Par un arrêt contradictoire du 24 septembre 2019 n°354, la Cour d’appel de [Localité 5] a notamment confirmé le jugement susvisé en toutes ses dispositions à l’exception de la condamnation de [D] [K] à payer 77 500 € augmentés de la TVA aux époux [I], cette somme ayant été portée à 79 875 € HT majorée de la TVA applicable au jour de l’arrêt.
Par ordonnance de référé du 23 octobre 2020 n°20/1511, le juge des référés du tribunal judiciaire de Nanterre a débouté [D] [K] de sa demande de désignation d’un expert.
Par jugement du 29 mars 2022 n°22/220, le juge de l’exécution du tribunal judiciaire de Nanterre a statué ainsi :
« REJETTE la demande de sursis à statuer,
LIQUIDE l’astreinte fixée par jugement du tribunal de grande instance de Nanterre du 12 avril 2018 et confirmée par l’arrêt de la Cour d’appel de Versailles du 24 septembre 2019 à la somme de 50 000 euros, pour la période allant du 15 juillet 2018 au 28 février 2022,
CONDAMNE Monsieur [D] [K] à payer cette somme à Monsieur [Y] [I] et Madame [W] [M] épouse [I],
CONDAMNE Monsieur [D] [K] aux dépens,
CONDAMNE Monsieur [D] [K] à payer à la Monsieur [Y] [I] et Madame [W] [M] épouse [I] la somme de 2.000 euros en application des dispositions de l’article 700 du code de procédure civile,
REJETTE les demandes plus amples ou contraires,
RAPPELLE que le présent jugement bénéficie de l’exécution provisoire de droit. »
Par acte de commissaire de justice délivré le 11 juillet 2023, [Y] [I] et [W] [M] épouse [I] ont fait citer [D] [K] devant le juge de l’exécution près du tribunal judiciaire de Nanterre notamment afin qu’il liquide l’astreinte à la date du 30 juin 2023 au montant de 170 450 €, qu’il le condamne à leur payer cette somme ainsi que 20 000 € au titre de la résistance abusive.

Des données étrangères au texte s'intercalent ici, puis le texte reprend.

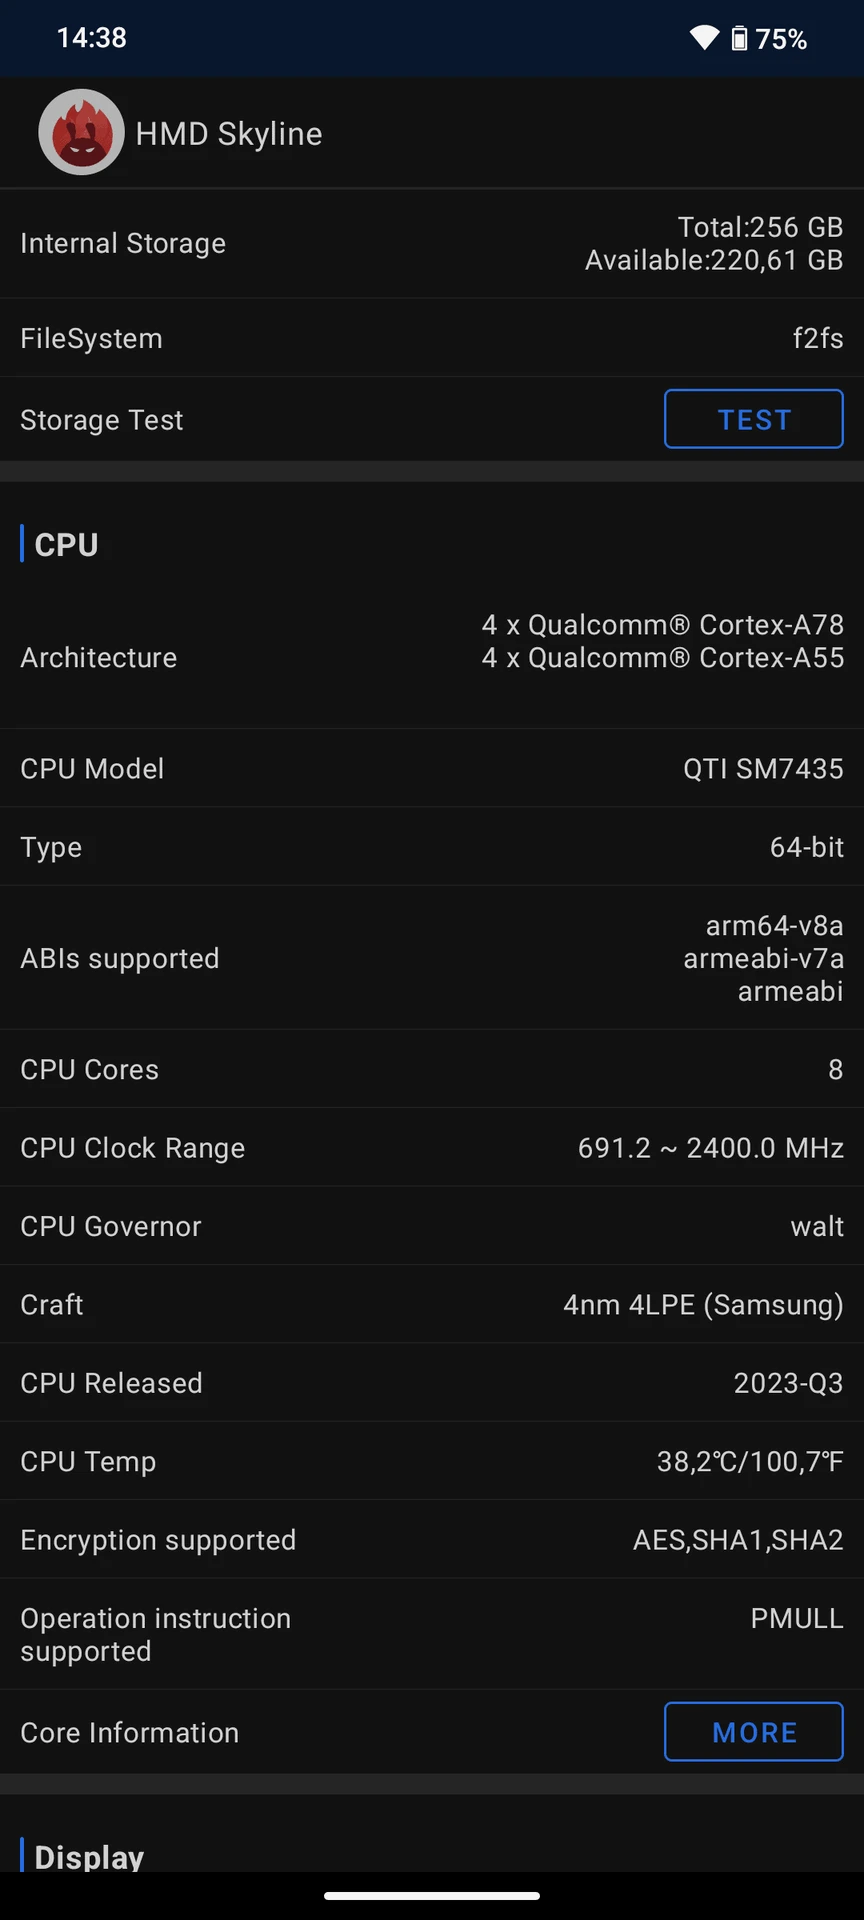Screen dimensions: 864x1920
Task: Tap the battery status icon
Action: tap(739, 38)
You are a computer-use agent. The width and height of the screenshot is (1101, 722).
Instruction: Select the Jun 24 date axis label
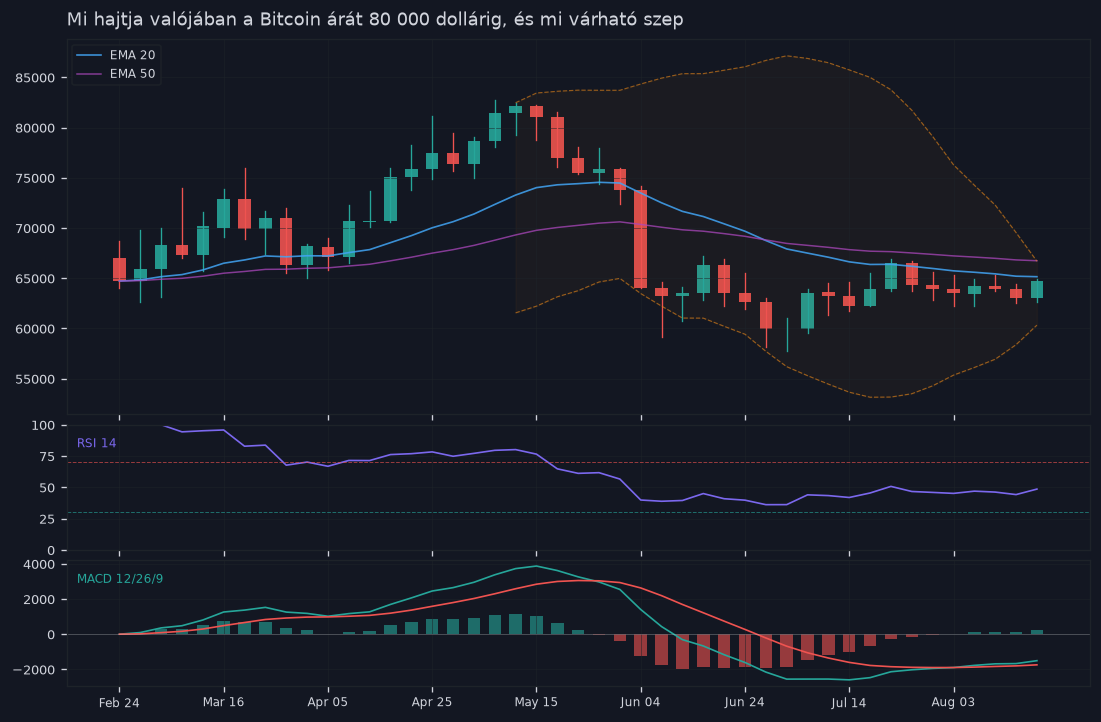click(x=745, y=702)
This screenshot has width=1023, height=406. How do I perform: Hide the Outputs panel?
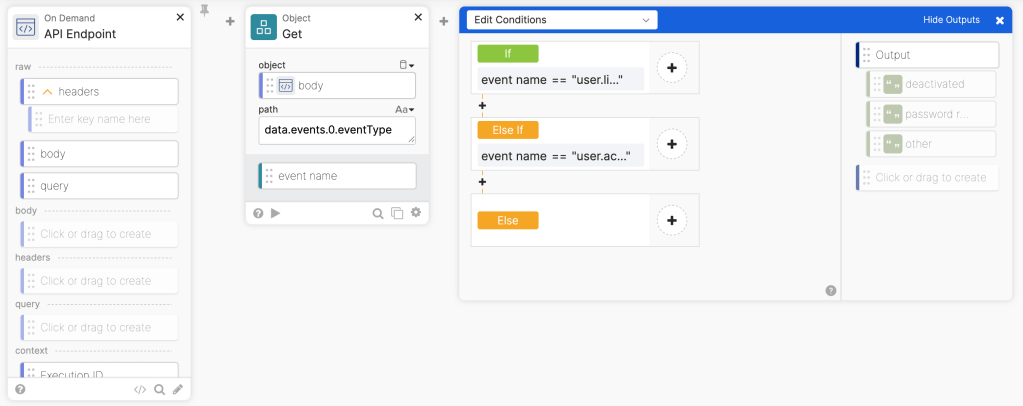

Par conclusions n°1 visées par le greffe le 26 novembre 2024, les époux [I] forment les prétentions suivantes :
« Vu le code des procédures civiles d’exécution et notamment les articles L. 121-3, L. 131-3, L. 131-4 et R. 121-2,
Vu le code de procédure civile et notamment l’article 700,
Vu la présente assignation,
Vu les pièces versées au débat,
DECLARER recevables et bien fondés Madame [W] [M] épouse [I] et Monsieur [Y] [I] en leur présent recours
LIQUIDER l’astreinte due au 1 er mars 2024 par Monsieur [D] [K] à la somme de 255 850€, à parfaire
En conséquence :
CONDAMNER Monsieur [D] [K] à verser la somme de 255 850€, à parfaire, à Madame [W] [M] épouse [I] et Monsieur [Y] [I] avec intérêt légaux à compter de la décision à intervenir
CONDAMNER Monsieur [D] [K] à verser la somme de 20 000€ à Madame [W] [M] épouse [I] et Monsieur [Y] [I] avec intérêt légaux à compter de la décision à intervenir au titre des dispositions de l’article L. 121-3 du code des procédures civiles d’exécution
CONDAMNER Monsieur [D] [K] à verser la somme de 2 810€ à Madame [W] [M] épouse [I] et Monsieur [Y] [I] au titre du préjudice matériel relatif à l’établissement de 11 constats de commissaires de justice permettant de prouver la réalité de l’inexécution
En tout état de cause :
CONDAMNER Monsieur [D] [K] à verser la somme de 5 000€ à Madame [W] [M] épouse [I] et Monsieur [Y] [I] au titre de l’article 700 du code de procédure civile
CONDAMNER Monsieur [D] [K] aux entiers dépens de l’instance. »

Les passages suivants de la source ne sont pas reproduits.